A denúncia contra Lício é assinada pelos procuradores da República
Tiago Modesto Rabelo, André Casagrande Raupp, Melina Alves Tostes e
Luana Vargas Macedo, de Marabá, Ubiratan Cazetta e Felício Pontes Jr.,
de Belém, Ivan Cláudio Marx, de Uruguaiana, Andrey Borges de Mendonça,
de Santos e Sergio Gardenghi Suiama e Marlon Alberto Weichert, de São
Paulo.
“Especialmente nos casos de sequestro, além da perpetração de
sevícias às vítimas para obter informação sobre o paradeiro dos demais
dissidentes (tortura), seguiram-se atos de ocultação das condutas
anteriores visando assegurar a impunidade e manter o sigilo sobre as
violações a direitos humanos. Ou seja, ao sequestro clandestino segue a
negativa estatal de sua própria ocorrência”, relataram os procuradores
da República.
Primeiro denunciado pelo MPF foi Curió
Esta é a segunda ação penal movida pelo MPF contra militares
envolvidos em crimes contra a humanidade e graves violações a direitos
humanos durante a repressão violenta à guerrilha do Araguaia. O primeiro
denunciado foi Sebastião Curió. A denúncia não foi aceita pela primeira
instância – a Justiça Federal de Marabá – mas o MPF vai recorrer. Para o
MPF, os crimes de sequestro praticados durante o regime militar não
estão prescritos ou cobertos pelo manto da anistia por serem crimes
permanentes, de acordo com decisões do próprio STF brasileiro e também
da Corte Interamericana de Direitos Humanos.

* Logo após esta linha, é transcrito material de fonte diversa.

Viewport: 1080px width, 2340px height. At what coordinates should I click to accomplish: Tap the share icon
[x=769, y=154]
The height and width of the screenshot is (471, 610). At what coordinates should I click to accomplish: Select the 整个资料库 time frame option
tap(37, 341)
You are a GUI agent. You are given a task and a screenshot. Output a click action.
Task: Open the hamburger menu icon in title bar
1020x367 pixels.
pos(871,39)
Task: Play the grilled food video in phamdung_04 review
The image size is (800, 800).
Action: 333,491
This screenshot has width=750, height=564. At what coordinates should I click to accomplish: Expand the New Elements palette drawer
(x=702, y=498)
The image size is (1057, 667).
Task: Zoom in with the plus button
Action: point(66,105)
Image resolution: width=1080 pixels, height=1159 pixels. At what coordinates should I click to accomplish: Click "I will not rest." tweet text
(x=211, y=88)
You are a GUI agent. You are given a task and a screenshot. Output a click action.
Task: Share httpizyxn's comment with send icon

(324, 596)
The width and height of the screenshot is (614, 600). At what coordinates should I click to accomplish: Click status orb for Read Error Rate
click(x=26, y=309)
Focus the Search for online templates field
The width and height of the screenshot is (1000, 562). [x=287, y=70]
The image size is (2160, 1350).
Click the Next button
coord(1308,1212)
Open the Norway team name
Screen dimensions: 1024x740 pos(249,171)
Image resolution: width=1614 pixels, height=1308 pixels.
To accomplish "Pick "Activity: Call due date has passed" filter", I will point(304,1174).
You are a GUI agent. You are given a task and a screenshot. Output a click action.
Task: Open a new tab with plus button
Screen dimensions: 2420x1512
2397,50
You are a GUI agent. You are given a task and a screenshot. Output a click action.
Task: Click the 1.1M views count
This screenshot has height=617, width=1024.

O MPF aponta que o STF decidiu, em dois casos de extradição de
militares ligados a ditaduras latino-americanas, que a extradição
deveria acontecer por se tratarem de casos de desaparecimento forçado,
que o direito internacional considera como violações graves de direitos
humanos sobre as quais não se aplica anistia ou nenhuma disposição
análoga, seja prescrição, irretroatividade da lei penal, coisa julgada
ou qualquer excludente similar.
Além disto, há a sentença que condenou o Brasil pelos crimes do
Araguaia pela Corte Interamericana de Direitos Humanos (CIDH). A Corte
ordenou que “o Estado deve conduzir eficazmente, perante a jurisdição
ordinária, a investigação penal dos fatos do presente, a fim de
esclarecê-los, determinar as correspondentes responsabilidades penais e
aplicar efetivamente as sanções e consequências que a lei preveja”.
Para o MPF, a decisão da Corte Interamericana de Direitos Humanos
deve ser obedecida a não ser que o país declare inconstitucional sua
adesão ao sistema interamericano de direitos humanos. Para recusar a
autoridade da Corte Interamericana, o Brasil teria que abdicar do
sistema como um todo. “Decisão esta que esbarraria no óbice da vedação
do retrocesso em matéria de direitos humanos fundamentais, além de
importar claramente em violação do princípio da proibição da tutela
deficiente dos direitos humanos”, defendem os procuradores.